- From: Dale R. Worley <worley@ariadne.com>
- Date: Mon, 08 Dec 2025 21:54:46 -0500
- To: Kent Watsen <kent+ietf@watsen.net>
- Cc: tbray@textuality.com, mjethanandani@gmail.com, ietfa@btconnect.com, art@ietf.org, uri@w3.org, uri-review@ietf.org, mt@lowentropy.net
Kent Watsen <kent+ietf@watsen.net> writes:
> True, the original intent was to be 1-1 with RFC 3986. But since this
> discussion has concluded that is not possible, we're now looking to
> see what structured format is possible, and then the text in the I-D
> will be updated to match.
But referring to my earlier message, I don't think the proposed module
has that problem. Maybe I've overlooked something in the discussion.
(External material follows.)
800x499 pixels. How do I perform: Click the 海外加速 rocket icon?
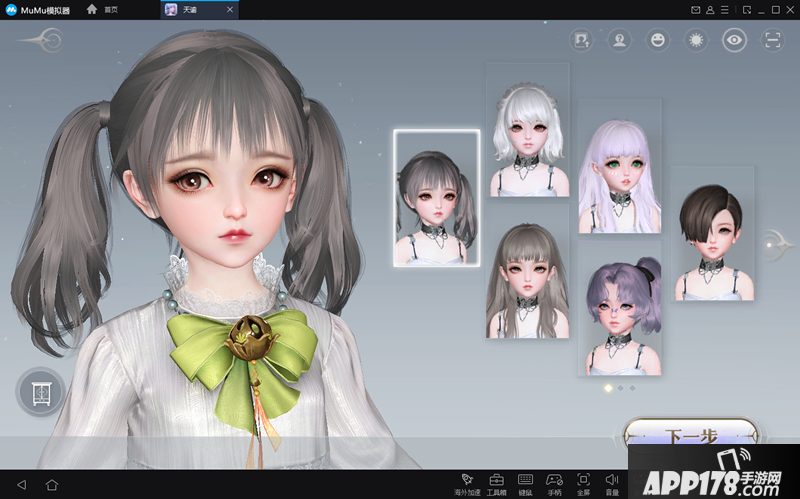pos(467,484)
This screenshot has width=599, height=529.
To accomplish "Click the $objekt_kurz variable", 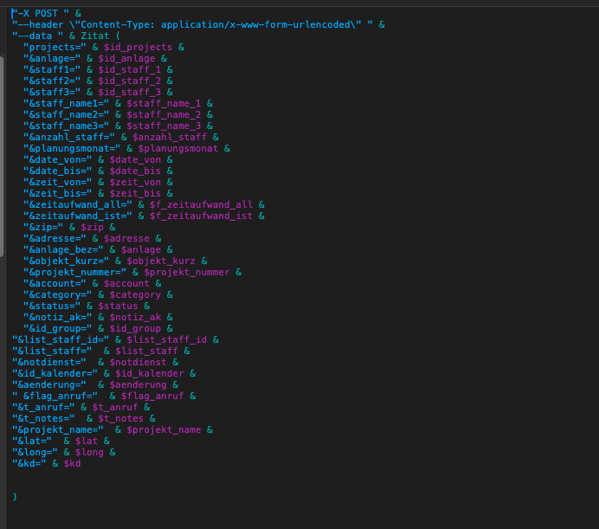I will point(161,261).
Or maybe I've overlooked that the module has "host" as being mandatory,
which for URIs it certainly isn't.
The overall syntax of (absolute) URIs is
URI = scheme ":" hier-part [ "?" query ] [ "#" fragment ]
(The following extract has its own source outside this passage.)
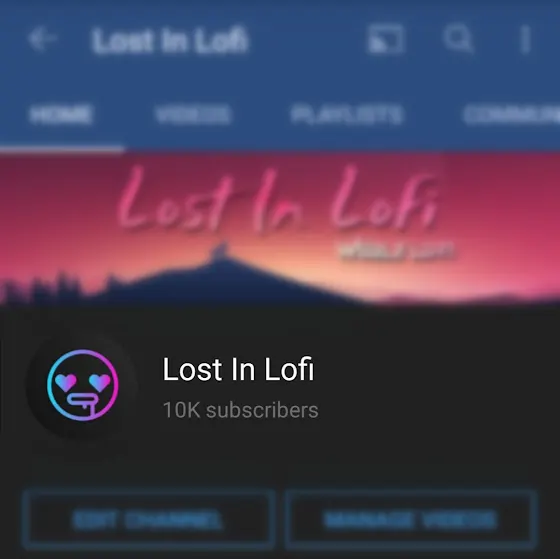
Task: Click the Lost In Lofi title in top bar
Action: tap(169, 40)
hier-part = "//" authority path-abempty
/ path-absolute
/ path-rootless
/ path-empty
so if you know the scheme, the authority (which may be empty), the path
(which may be path-abempty, path-absolute, path-rootless, or
path-empty), the query (which may be empty or absent), and the fragment
(which may be empty or missing), you know the URI.
Looking at all this a little more carefully, it seems that the module
needs to be adjusted:
- "userinfo" needs to be optional, because an *absent* userinfo is
different from an *empty* userinfo. (The latter has an "@".)
- ditto for "query"
- ditto for "fragment"
- "authority" needs to be optional within "uri"
With those fixes, it seems to me that the module matches RFC 3986. But
maybe I'm wrong and someone can give an example that proves it.